Freely subscribe to our NEWSLETTER

The research explores the attitudes of IT decision makers towards security within their organisations. It shows that uptake of BYOD (Bring Your Own Device) and COPE (Corporately Owned Personally-Enabled) devices is very high, with 91 per cent of French organisations allowing employees to use these devices for work purposes.

However, just over a fifth (21 per cent) of French organisations actively had a BYOD policy. In this environment, device security is falling by the wayside: only 19 per cent of respondents felt that their company had sufficient resources in place to prevent a mobile security breach. Surprisingly, over two fifths (44 per cent) do not have password protection, however 37 per cent of respondents say that their organisation does not have IT security training for all.

The report highlights that while around a quarter (24%) of personal or corporate owned mobile devices have full access to the internal networks or contain sensitive client information, 40 per cent of organisations do not have any kind of enforceable mobile security policy.

For those that do, the average length of time between reviewing mobile security measures in France is over a year - 13 months. The infrequency of this is cause for concern, as many IT decision makers believe that the rate of malware infections will be on the rise in the next three to five years. Security breaches, such as lost or stolen devices, malware infections such as viruses, spyware, and Trojan Horses, or the loss or theft of company or customer data, have had a major impact on business processes, including taking up valuable help desk time and other IT resources. They have reduced employee productivity, day to day activity and even customer experience, as well as causing reputational damage. Some have even resulted in hefty fines.

Mark Hughes, president of BT Security, said: “Today’s threat landscape shifts very quickly so it is important for organisations to start with security in mind, rather than add it as an afterthought. This will ensure that security processes develop with them, and not after them. This makes the task of being security-led much more straightforward.”

Staff attitudes remain the biggest threat to data security. The report reveals that 87 per cent are not taking the security of devices seriously. However, delving further into this, it becomes clear that this attitude trickles down from the boardroom: Eighty-three per cent of French IT decision makers do not believe their CEO takes security very seriously. This is concerning, as security programmes need to have complete top down buy-in in order to be successful, with everyone from the CEO right throughout the organisation taking part.

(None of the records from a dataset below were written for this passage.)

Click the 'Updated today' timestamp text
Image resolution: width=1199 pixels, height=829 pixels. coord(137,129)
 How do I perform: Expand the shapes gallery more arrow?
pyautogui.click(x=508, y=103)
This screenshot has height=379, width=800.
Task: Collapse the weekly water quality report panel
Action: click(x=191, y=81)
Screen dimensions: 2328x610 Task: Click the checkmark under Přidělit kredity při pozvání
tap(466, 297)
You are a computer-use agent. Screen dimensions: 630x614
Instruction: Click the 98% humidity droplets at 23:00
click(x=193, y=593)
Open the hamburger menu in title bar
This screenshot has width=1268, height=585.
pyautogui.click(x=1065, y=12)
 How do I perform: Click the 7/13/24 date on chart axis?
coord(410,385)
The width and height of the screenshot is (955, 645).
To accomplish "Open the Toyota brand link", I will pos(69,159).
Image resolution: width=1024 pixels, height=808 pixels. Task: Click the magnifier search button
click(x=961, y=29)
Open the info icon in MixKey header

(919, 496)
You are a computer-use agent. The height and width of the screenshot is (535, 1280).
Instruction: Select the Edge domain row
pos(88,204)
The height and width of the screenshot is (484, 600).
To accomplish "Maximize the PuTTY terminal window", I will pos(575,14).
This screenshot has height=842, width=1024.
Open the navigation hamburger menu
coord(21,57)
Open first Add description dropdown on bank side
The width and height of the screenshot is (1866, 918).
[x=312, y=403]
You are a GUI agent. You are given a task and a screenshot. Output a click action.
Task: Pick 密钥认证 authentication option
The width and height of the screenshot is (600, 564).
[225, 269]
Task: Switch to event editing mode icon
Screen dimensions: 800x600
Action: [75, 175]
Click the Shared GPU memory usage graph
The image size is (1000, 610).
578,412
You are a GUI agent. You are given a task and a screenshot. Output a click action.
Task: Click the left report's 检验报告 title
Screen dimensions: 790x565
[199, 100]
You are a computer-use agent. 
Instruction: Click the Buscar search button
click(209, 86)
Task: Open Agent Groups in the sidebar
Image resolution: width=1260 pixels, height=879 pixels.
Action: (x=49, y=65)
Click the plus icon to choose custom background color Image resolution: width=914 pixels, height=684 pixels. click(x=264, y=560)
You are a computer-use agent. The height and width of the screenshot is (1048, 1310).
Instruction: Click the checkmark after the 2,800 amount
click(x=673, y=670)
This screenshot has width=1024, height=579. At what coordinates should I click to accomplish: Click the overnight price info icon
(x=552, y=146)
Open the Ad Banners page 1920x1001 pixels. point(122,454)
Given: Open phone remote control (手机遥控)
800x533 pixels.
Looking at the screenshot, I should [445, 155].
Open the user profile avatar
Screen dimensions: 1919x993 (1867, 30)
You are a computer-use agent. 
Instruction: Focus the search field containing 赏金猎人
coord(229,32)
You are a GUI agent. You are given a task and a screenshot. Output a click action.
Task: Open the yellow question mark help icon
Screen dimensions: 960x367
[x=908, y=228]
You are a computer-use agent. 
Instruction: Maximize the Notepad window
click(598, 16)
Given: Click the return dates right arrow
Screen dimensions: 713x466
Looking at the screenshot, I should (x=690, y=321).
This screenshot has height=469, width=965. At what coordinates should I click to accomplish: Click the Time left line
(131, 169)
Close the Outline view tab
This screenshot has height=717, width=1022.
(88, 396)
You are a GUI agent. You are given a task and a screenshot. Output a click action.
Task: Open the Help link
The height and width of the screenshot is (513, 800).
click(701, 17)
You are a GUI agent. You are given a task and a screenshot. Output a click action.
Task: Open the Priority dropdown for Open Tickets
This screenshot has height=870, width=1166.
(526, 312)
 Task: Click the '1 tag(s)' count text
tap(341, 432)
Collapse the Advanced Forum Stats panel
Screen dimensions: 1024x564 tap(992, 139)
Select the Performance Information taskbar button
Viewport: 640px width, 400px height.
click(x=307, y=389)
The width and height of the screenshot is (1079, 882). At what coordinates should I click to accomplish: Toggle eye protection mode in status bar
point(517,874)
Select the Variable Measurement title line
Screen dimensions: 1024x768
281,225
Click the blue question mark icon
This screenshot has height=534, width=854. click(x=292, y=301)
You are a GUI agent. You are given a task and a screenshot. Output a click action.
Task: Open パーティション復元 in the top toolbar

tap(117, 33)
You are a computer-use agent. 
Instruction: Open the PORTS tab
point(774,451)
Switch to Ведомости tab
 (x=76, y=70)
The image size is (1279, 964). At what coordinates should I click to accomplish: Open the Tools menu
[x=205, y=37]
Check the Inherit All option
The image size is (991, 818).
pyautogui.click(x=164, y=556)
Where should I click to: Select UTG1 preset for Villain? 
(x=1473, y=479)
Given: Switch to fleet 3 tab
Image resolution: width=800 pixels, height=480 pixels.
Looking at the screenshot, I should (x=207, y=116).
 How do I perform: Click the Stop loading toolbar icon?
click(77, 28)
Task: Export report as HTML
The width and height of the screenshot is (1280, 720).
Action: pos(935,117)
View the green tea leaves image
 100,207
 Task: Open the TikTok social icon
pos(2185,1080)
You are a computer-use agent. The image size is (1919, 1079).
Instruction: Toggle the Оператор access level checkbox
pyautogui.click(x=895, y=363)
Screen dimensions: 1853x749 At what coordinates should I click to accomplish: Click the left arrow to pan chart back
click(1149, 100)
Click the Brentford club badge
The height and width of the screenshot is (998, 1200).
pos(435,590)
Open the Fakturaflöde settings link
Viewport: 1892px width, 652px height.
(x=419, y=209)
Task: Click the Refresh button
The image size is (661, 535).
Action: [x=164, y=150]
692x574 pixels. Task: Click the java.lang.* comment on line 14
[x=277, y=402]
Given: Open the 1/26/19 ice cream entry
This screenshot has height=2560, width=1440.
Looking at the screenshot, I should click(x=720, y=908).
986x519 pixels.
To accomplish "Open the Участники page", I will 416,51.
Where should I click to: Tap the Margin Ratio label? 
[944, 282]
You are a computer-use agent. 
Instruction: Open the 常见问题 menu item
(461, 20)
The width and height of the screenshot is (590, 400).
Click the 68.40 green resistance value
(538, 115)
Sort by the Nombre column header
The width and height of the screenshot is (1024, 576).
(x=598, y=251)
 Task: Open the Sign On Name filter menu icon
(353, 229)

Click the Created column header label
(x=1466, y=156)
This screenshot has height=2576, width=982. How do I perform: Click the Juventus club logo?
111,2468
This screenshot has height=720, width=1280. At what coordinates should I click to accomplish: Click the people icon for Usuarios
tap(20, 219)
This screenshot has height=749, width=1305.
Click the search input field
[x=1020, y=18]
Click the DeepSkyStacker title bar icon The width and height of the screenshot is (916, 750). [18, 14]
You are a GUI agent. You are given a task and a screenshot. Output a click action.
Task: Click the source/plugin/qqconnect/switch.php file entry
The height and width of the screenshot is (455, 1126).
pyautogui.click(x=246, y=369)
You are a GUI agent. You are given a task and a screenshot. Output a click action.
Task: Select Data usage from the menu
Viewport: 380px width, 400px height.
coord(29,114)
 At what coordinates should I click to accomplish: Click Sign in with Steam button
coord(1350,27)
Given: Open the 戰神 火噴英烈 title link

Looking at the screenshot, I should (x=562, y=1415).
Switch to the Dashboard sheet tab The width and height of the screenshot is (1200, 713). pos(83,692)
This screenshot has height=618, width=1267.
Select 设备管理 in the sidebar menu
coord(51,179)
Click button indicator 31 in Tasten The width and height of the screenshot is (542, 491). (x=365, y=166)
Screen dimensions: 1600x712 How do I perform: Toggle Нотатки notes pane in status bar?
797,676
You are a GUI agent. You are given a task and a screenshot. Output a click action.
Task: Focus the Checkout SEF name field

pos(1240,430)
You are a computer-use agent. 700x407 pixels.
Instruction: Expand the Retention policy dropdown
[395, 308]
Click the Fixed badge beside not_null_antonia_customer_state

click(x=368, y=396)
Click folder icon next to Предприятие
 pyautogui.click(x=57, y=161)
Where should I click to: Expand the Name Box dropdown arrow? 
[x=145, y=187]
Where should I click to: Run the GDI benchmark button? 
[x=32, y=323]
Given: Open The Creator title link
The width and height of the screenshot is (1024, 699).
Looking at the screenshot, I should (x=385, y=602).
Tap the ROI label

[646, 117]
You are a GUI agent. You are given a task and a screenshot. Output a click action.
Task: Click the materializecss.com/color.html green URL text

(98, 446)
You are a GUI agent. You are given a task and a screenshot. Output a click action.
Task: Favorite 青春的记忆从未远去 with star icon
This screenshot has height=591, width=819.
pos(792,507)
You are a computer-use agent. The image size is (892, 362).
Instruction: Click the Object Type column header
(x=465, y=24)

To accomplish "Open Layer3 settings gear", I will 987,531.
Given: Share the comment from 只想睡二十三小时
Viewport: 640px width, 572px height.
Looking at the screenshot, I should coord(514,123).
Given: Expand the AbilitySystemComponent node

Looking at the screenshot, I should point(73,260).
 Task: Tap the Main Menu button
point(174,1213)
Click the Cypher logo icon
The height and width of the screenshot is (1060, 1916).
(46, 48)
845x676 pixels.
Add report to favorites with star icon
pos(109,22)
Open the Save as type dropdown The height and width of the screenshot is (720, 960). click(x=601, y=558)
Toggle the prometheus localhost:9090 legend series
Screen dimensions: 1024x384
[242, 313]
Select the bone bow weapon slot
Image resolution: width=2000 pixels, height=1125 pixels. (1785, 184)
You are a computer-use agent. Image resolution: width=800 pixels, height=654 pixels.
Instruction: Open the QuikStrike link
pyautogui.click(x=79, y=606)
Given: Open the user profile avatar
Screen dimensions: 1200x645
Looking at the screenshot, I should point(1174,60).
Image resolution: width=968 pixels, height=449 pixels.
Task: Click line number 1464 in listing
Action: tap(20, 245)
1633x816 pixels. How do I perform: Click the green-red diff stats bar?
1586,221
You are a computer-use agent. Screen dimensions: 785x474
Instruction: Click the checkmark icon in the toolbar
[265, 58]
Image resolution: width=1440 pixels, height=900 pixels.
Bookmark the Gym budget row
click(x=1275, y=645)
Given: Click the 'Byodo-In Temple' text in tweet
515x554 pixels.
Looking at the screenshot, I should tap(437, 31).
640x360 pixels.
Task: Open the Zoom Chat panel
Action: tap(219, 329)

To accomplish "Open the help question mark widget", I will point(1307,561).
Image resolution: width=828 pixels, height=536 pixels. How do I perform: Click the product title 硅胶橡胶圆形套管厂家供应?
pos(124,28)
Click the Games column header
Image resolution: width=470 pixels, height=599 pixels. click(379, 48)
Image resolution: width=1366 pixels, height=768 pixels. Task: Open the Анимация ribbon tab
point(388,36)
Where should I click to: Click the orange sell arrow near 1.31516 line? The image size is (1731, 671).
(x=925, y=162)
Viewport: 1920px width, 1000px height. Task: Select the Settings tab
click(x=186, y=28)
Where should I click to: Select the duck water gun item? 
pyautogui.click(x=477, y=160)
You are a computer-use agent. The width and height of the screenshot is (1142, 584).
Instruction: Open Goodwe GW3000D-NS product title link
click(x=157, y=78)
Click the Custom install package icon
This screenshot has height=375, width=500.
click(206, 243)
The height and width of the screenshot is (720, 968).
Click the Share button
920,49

Mark Hughes, continued, “If CEOs are passionate about making security practices work, then they will inevitably become an intrinsic part of people’s lives. Problems usually arise when people don’t understand the risks and the impact that neglecting security could cause for the business, as well as for them personally. A security breach could cause a share price drop and reputational brand damage. This means that security is everyone’s job.

“At BT, we are working with many leading global organisations to help educate them about security risks and put in place proactive defences. When people understand the repercussions of not adhering to security practices, and are given the tools to prevent them, organisations will truly be able to reap the many benefits of mobility and BYOD.”